Wetting on rough surfaces has been studied since long back due to it’s potential application in micro-fluidics devices, micro-electronics, coating etc. It is well understood that roughness and surface energy have significant role in wetting phenomena and explained by two main hypothesis attributed to Cassie and Wenzel states. During last couple of years, an extensive effort has been made to understand these two states experimentally [1-3] as well as computationally [4-5]. It is realized that the both states are distinguished by free energy barrier. Transition between Cassie and Wenzel states can be observed by different approaches such as applying external field [1], vertical vibration[2], heating[3], external force or pressure[4], addition of some solvent[5] etc.

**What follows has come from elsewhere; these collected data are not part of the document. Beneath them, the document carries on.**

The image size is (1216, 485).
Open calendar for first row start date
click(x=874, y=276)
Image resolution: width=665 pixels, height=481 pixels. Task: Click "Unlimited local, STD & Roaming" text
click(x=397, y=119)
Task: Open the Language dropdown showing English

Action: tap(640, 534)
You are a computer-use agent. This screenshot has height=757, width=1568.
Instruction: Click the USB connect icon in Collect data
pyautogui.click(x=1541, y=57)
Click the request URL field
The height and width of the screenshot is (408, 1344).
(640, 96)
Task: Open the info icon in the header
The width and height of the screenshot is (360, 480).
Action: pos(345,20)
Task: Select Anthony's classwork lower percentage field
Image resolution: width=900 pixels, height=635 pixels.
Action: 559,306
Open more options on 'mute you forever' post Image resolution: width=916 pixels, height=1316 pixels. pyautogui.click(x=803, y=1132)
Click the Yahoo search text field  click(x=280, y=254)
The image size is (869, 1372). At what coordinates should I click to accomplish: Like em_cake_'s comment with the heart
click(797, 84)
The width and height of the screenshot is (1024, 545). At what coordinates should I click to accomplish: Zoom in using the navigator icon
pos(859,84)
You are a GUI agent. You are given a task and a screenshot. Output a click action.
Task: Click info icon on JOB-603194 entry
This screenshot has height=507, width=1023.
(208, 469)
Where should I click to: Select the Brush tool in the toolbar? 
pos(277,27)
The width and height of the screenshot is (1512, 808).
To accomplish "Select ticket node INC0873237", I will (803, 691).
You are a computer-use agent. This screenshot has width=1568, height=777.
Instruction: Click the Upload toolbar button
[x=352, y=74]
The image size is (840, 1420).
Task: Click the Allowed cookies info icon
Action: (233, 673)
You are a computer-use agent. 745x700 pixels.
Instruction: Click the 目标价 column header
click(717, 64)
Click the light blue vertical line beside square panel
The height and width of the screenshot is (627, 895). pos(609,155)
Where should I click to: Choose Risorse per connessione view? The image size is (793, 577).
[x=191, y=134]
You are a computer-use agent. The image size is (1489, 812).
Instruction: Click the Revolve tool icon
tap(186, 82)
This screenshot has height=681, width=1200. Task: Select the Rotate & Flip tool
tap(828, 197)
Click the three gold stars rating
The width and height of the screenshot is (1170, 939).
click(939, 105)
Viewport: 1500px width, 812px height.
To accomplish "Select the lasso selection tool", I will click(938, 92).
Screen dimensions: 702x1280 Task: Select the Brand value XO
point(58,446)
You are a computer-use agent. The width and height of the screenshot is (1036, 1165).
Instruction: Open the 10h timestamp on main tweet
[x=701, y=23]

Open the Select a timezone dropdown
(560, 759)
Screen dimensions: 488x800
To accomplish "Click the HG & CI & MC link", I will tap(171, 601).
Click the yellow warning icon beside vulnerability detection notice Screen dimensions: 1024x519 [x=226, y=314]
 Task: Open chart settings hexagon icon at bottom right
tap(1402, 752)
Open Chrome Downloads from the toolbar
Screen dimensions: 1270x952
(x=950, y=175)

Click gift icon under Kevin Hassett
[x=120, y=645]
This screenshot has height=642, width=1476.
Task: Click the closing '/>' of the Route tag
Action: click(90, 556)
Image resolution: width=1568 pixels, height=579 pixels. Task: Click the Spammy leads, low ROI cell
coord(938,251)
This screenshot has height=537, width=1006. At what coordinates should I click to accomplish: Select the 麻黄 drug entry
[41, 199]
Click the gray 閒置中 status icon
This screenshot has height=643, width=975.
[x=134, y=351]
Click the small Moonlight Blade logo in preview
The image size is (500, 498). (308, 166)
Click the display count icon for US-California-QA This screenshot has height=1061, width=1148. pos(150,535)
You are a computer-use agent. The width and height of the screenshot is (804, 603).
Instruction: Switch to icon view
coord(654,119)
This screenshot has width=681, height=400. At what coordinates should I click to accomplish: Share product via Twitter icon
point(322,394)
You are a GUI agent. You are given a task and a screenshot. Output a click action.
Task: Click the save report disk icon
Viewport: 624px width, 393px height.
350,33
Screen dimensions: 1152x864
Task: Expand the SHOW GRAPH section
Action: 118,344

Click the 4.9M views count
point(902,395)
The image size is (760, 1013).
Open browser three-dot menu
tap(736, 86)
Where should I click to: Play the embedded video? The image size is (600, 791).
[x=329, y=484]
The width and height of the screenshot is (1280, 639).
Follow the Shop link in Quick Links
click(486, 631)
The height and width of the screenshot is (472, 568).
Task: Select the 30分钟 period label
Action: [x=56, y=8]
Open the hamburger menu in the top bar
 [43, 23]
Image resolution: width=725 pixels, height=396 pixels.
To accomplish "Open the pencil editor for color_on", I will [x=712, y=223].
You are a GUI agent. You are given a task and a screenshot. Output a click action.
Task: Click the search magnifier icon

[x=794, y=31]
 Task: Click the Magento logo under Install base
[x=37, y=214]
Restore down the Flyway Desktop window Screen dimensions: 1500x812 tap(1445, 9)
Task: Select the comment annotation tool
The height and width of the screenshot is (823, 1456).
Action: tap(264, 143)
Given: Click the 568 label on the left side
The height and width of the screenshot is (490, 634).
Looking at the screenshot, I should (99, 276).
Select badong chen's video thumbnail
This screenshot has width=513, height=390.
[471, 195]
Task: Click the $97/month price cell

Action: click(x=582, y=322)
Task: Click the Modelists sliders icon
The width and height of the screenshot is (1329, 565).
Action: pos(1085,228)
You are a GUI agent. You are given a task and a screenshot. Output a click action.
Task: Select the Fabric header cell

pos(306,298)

In this study, the transition from the Wenzel state to the Cassie state for water droplets of different sizes on a rough graphite surface has been investigated with the help of molecular dynamic simulations by creating artificial path along a surface-fluid interaction scale. We accurately calculate the free energy barrier between these two states by means of thermodynamic integration for different roughness factor. Free energy barrier is found to be strong function of pillar height as well as pillar gap. We also observe that the transition from Wenzel to Cassie undergoes various local phase transitions along the thermodynamic path.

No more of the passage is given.